- _Problem details_
All pictures must be left out as you transcribe the lines from the first line of the data to the line containing "The image size is (1300, 724).", both included.

[Collected data]

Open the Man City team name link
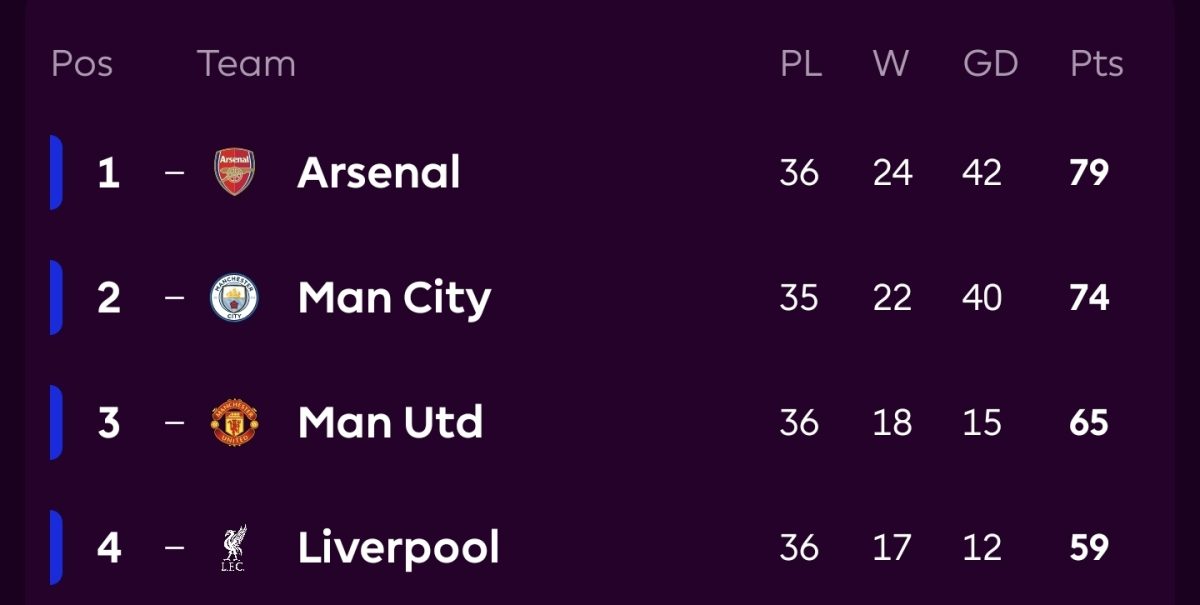Image resolution: width=1200 pixels, height=605 pixels. tap(394, 298)
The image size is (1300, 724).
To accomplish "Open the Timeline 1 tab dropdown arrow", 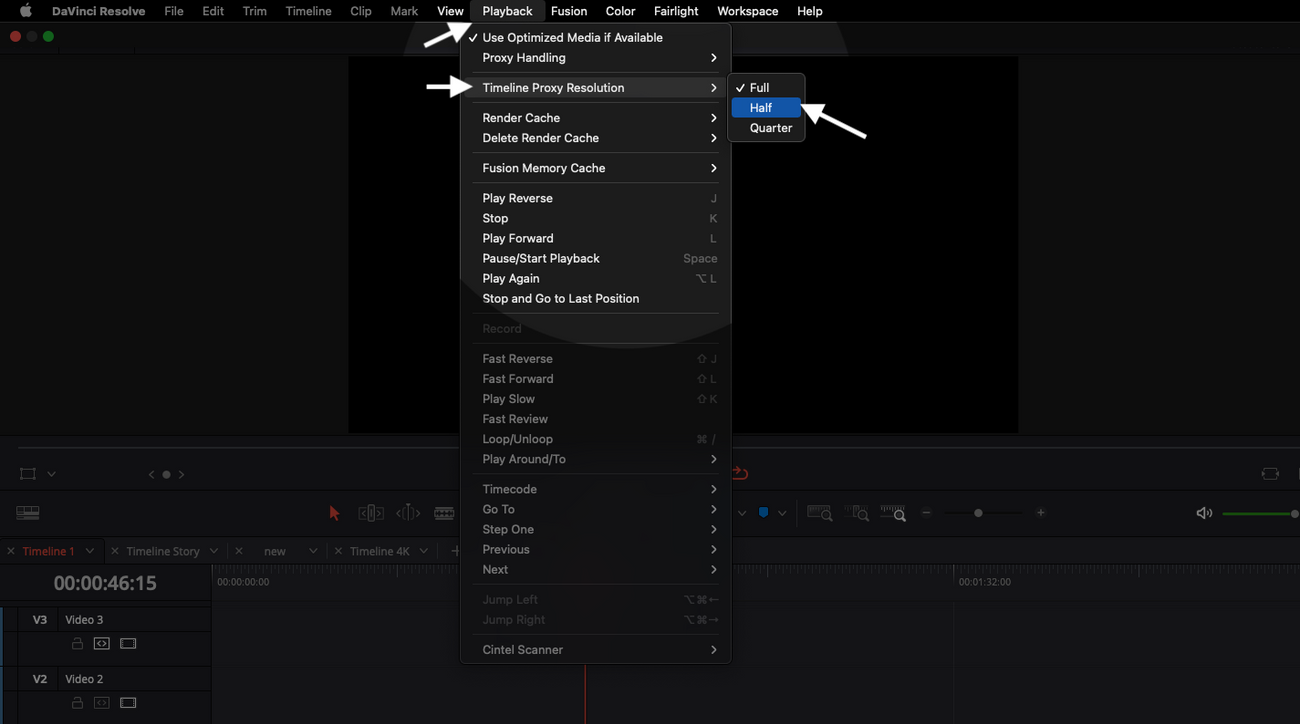I will point(90,551).
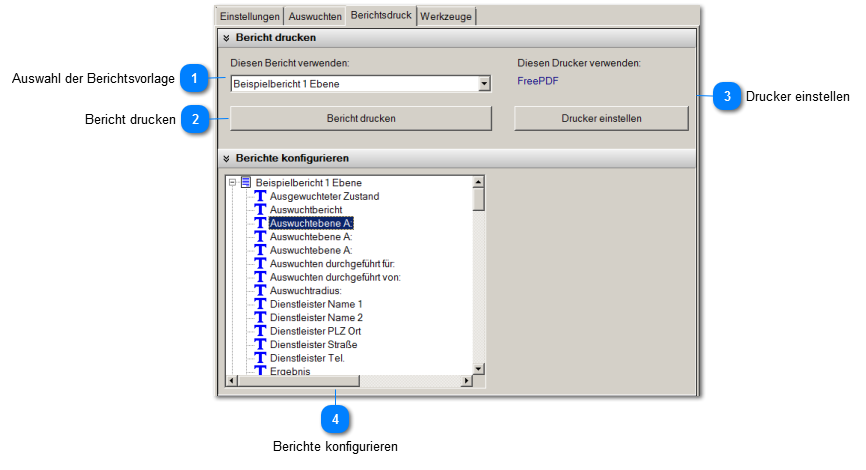The height and width of the screenshot is (470, 866).
Task: Switch to the Einstellungen tab
Action: coord(250,16)
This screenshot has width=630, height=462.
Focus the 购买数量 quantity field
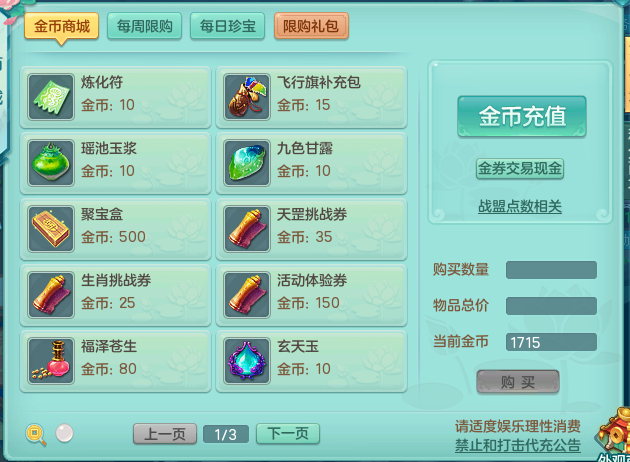(x=551, y=270)
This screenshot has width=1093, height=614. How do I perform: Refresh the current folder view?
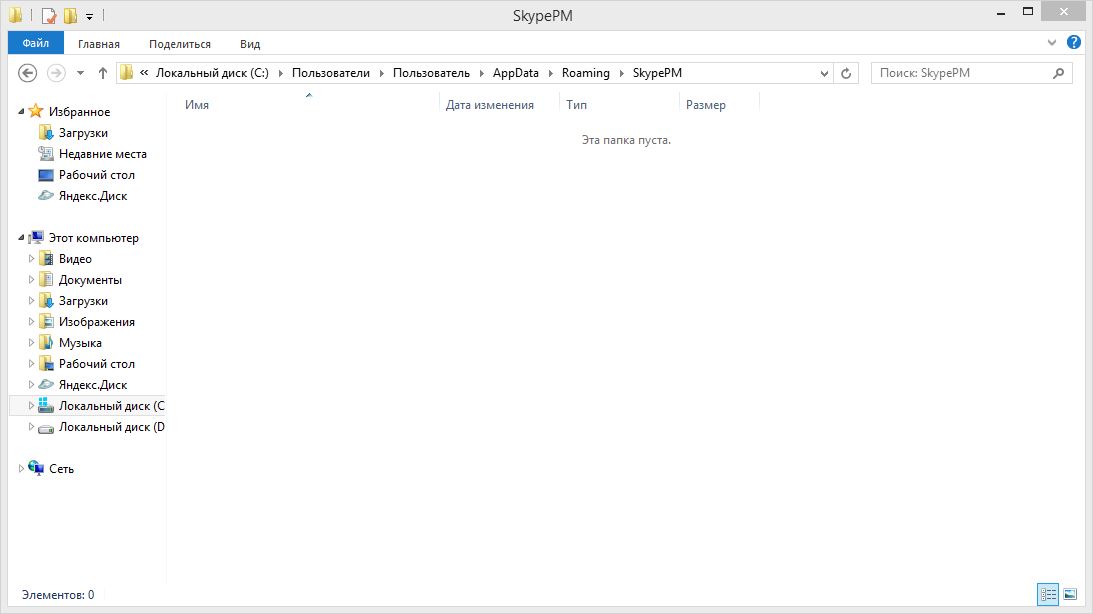pos(847,73)
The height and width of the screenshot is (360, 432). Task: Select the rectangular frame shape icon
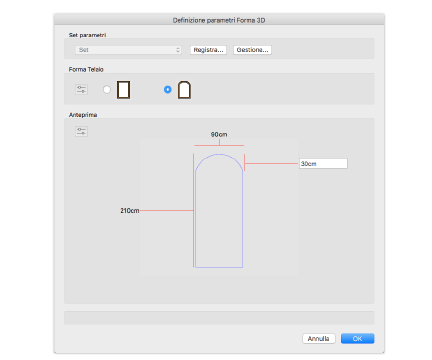(x=123, y=90)
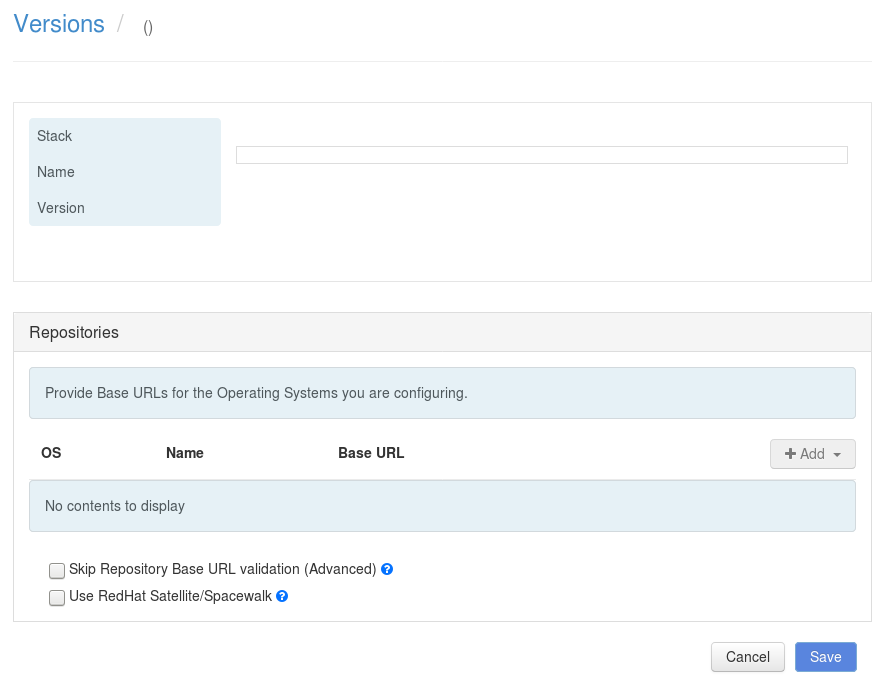Select the OS column header
Viewport: 896px width, 691px height.
tap(51, 453)
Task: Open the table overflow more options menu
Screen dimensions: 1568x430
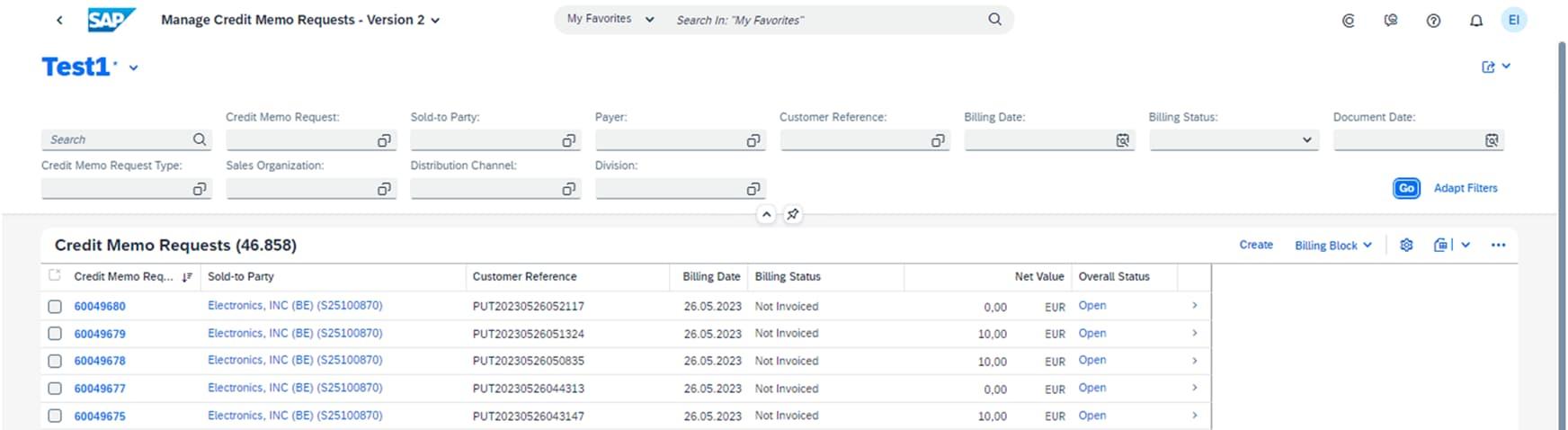Action: (x=1498, y=245)
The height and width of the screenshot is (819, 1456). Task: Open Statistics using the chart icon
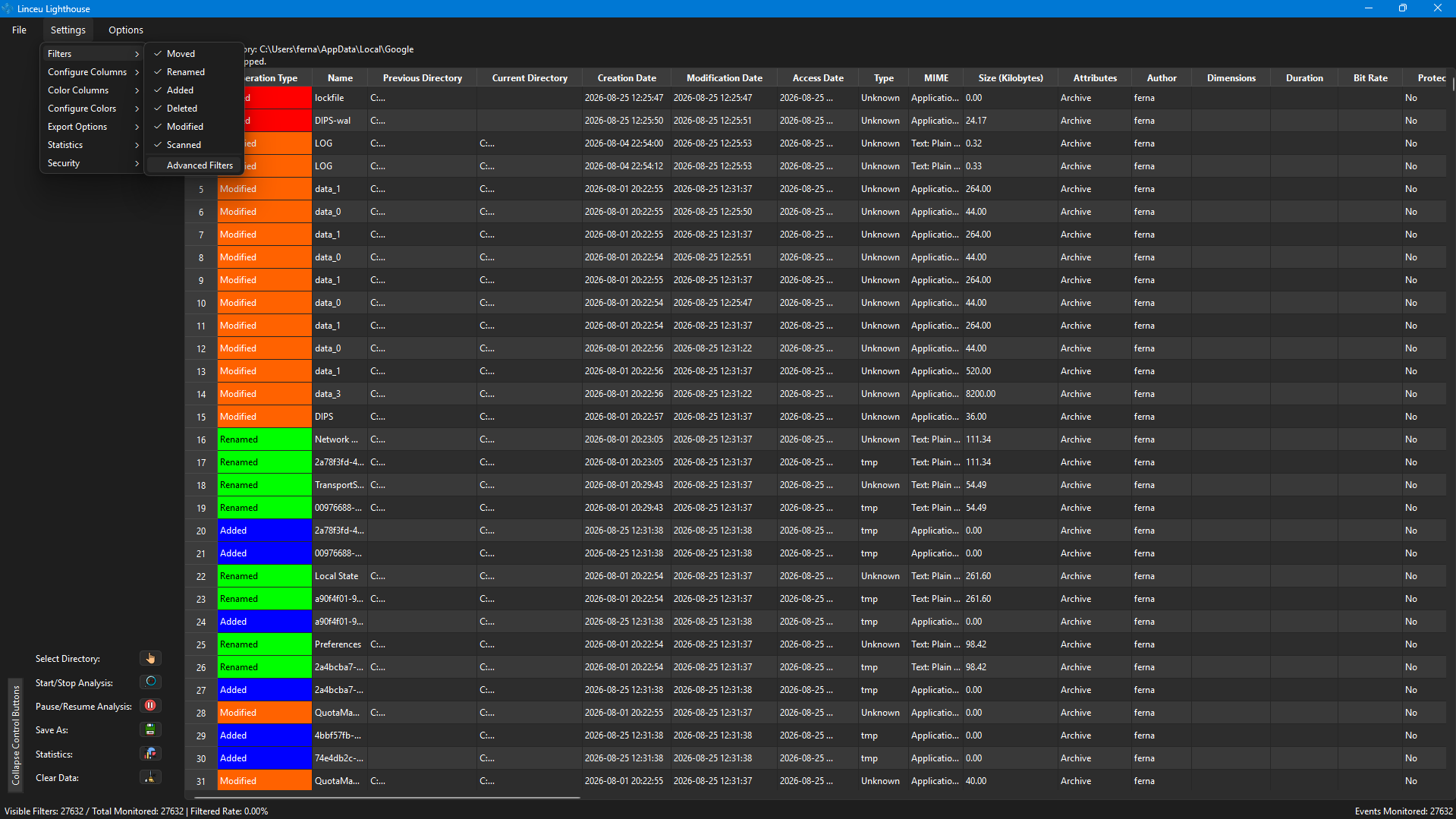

- _Response for this exercise_
Open the Man City team name link
Image resolution: width=1200 pixels, height=605 pixels. tap(394, 298)
The image size is (1300, 724).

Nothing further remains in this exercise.